## Objective:
Please gather every line in the records below that contains the string "This". Case counts.

## Data shown:
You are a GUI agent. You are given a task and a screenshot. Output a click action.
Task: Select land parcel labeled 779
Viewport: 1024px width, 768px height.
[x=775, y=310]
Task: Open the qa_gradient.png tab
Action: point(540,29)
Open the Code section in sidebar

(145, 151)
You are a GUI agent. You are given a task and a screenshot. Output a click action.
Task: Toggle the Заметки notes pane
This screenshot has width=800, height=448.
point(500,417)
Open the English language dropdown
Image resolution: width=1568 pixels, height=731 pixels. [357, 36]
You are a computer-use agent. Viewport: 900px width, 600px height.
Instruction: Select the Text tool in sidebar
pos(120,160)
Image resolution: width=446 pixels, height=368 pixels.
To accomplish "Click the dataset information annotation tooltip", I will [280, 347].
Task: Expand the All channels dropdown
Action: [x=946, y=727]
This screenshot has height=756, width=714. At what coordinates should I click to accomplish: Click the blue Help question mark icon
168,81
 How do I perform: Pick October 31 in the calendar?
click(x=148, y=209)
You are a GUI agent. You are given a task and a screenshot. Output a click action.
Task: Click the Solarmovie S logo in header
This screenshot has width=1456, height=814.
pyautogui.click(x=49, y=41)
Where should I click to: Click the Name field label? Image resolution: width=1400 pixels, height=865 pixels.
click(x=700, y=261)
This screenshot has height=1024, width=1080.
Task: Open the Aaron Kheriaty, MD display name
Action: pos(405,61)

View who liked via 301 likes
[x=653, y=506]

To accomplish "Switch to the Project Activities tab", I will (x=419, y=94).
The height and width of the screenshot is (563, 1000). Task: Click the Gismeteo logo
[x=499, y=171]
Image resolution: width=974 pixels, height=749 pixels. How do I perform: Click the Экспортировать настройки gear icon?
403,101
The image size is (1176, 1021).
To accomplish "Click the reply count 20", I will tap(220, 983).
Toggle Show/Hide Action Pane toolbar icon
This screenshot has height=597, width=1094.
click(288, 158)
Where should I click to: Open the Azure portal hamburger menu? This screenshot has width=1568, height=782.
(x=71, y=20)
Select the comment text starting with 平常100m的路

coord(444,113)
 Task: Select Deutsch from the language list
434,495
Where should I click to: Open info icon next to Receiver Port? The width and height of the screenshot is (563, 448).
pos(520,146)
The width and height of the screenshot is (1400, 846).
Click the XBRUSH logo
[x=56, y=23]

## Written response:
This screenshot has width=800, height=448.
This screenshot has height=756, width=714. At what coordinates should I click to accomplish: Click the blue Help question mark icon
This screenshot has width=1456, height=814.
This screenshot has height=1024, width=1080.
This screenshot has height=597, width=1094.
Where should I click to: Open the Azure portal hamburger menu? This screenshot has width=1568, height=782.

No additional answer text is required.